→ What the task asks:
Search the data for the string "computer" and gather each line it is in.

────────────────

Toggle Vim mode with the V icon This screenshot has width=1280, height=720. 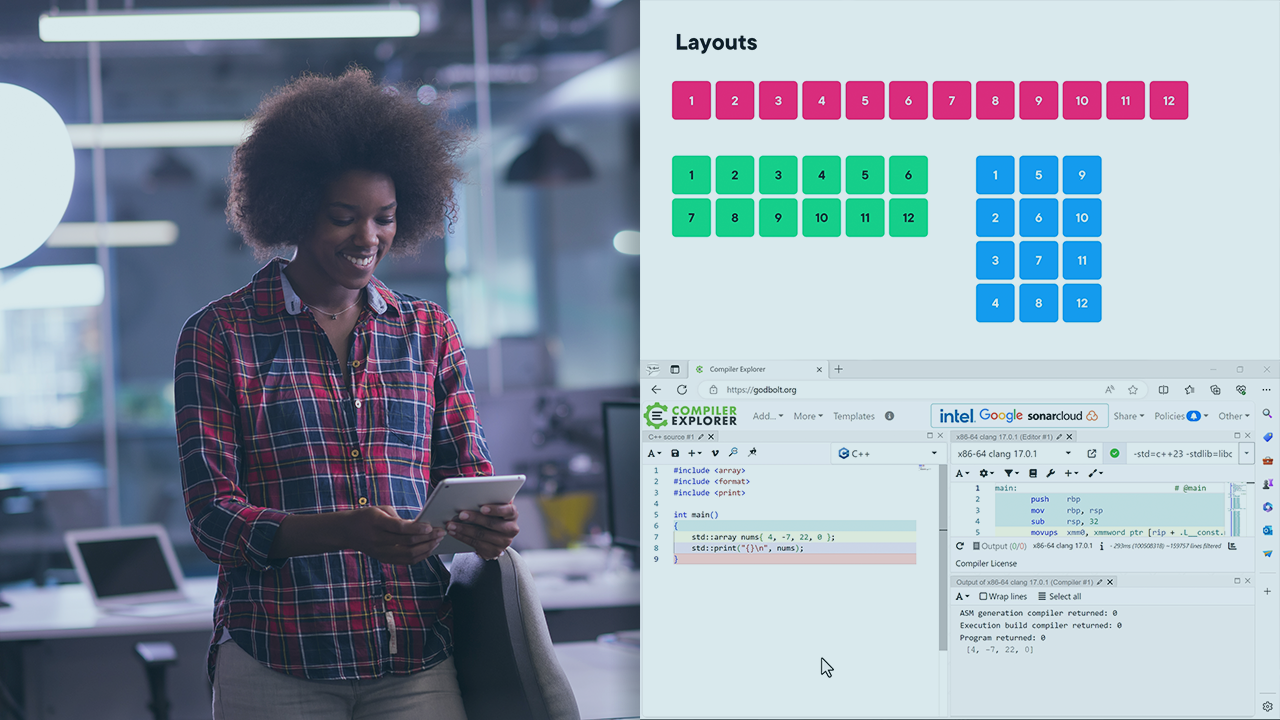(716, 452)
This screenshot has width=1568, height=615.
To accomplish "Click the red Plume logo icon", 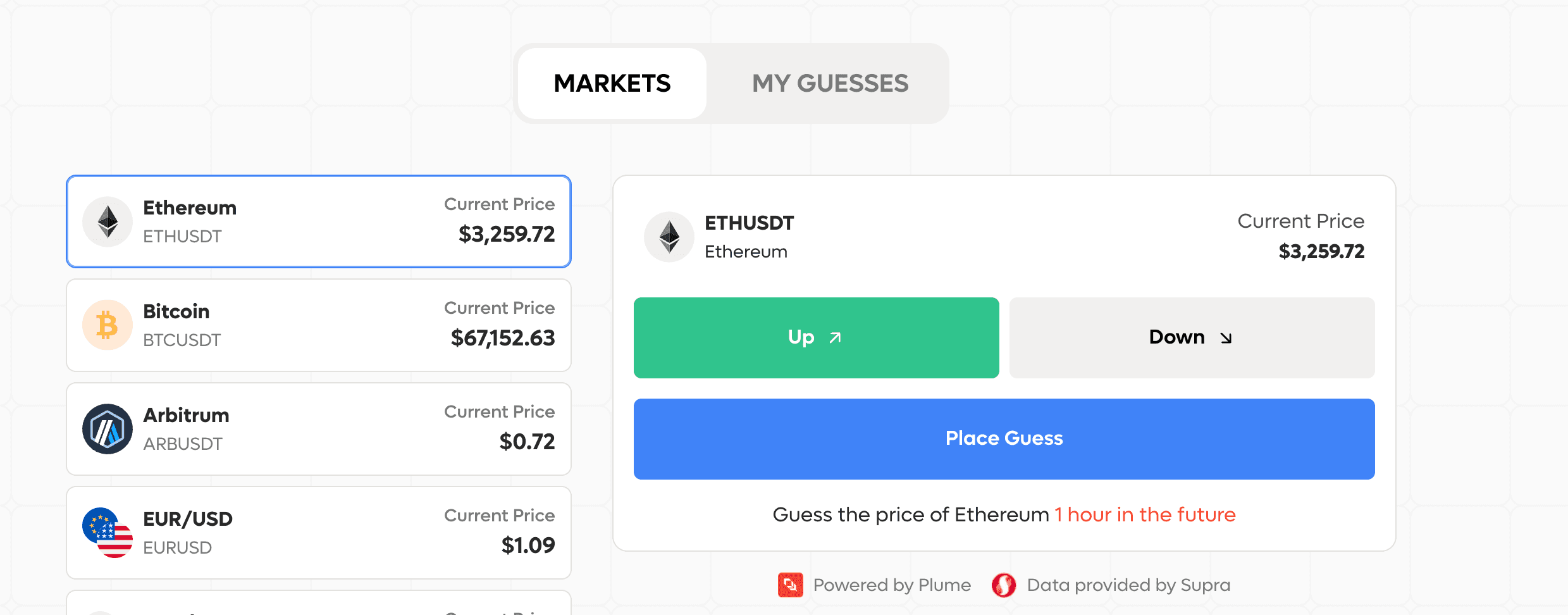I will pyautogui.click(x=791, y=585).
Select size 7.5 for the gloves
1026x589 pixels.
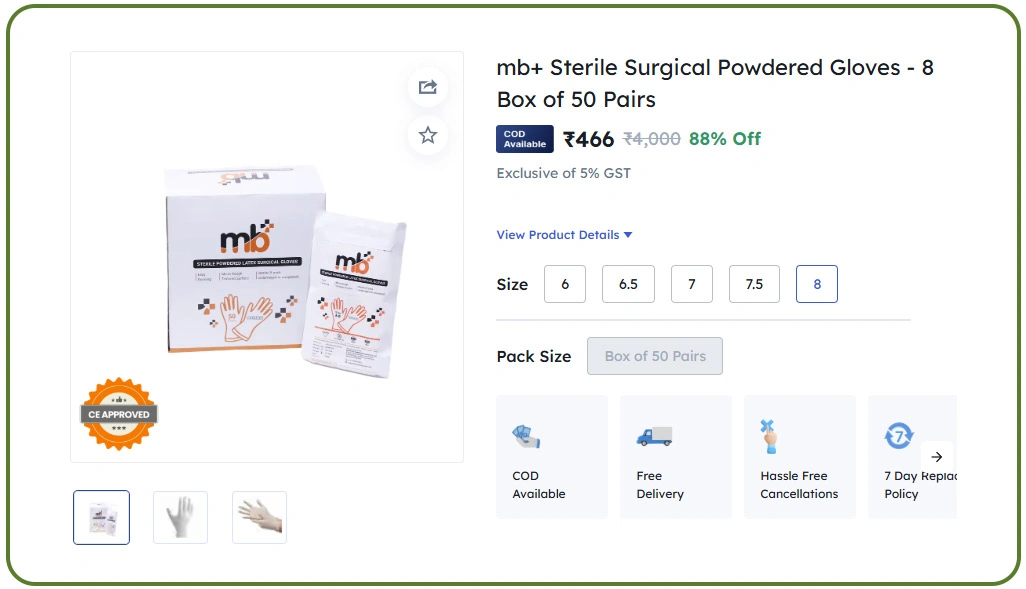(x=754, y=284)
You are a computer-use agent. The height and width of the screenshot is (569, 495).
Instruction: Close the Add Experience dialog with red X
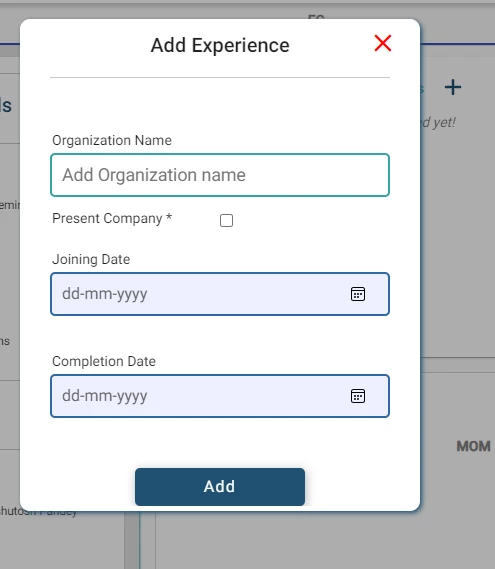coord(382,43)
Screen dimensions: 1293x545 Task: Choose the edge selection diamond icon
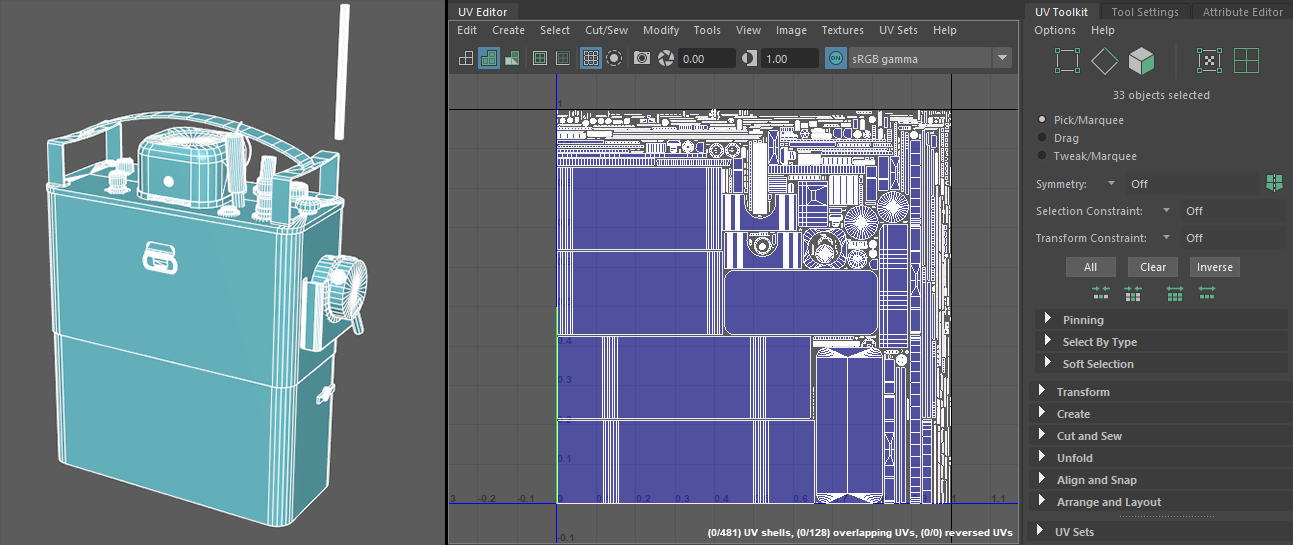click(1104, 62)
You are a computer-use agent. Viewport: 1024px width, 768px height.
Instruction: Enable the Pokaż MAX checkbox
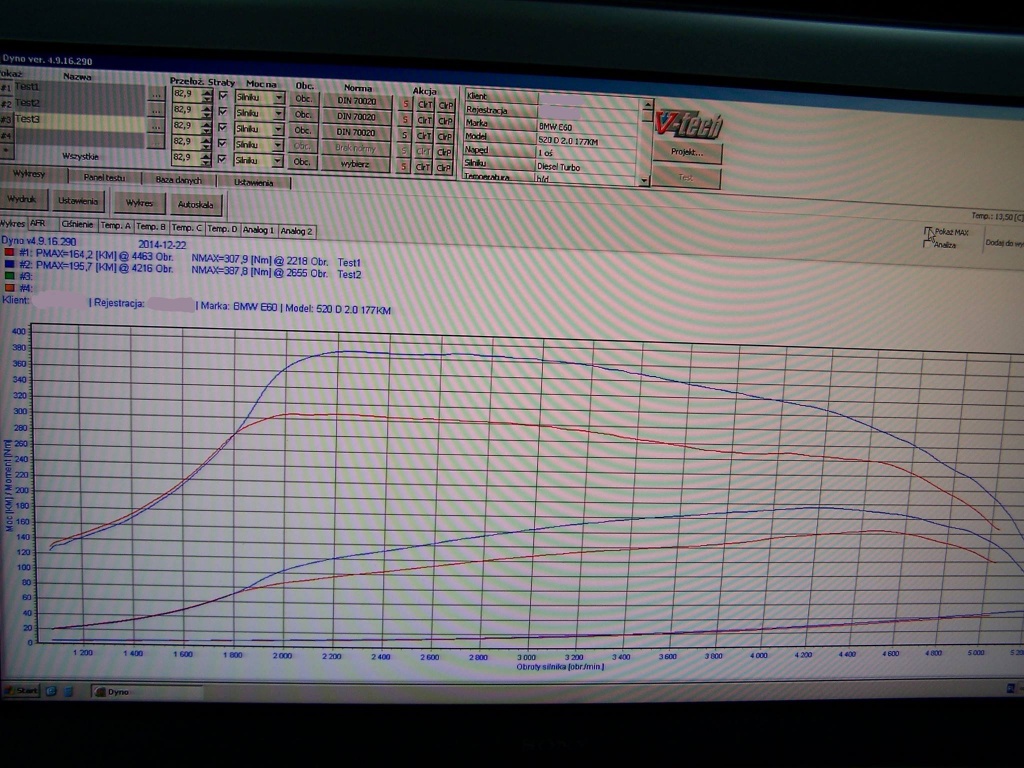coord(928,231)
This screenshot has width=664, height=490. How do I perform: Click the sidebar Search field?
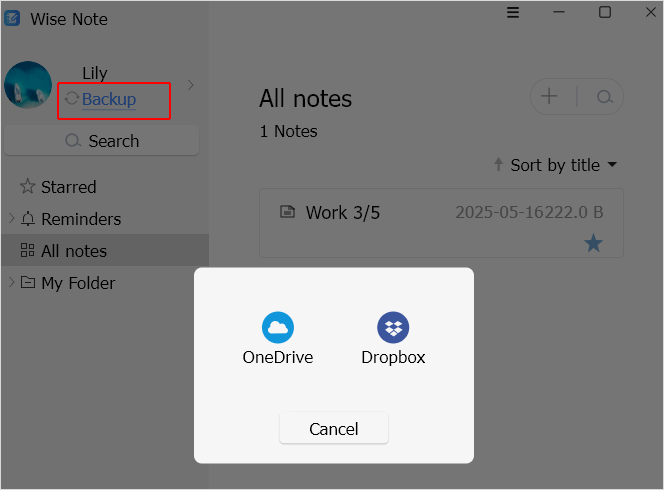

────────────────

→ Task response:
You are a computer-use agent. The height and width of the screenshot is (569, 495).
You are a computer-use agent. Viewport: 1024px width, 768px height.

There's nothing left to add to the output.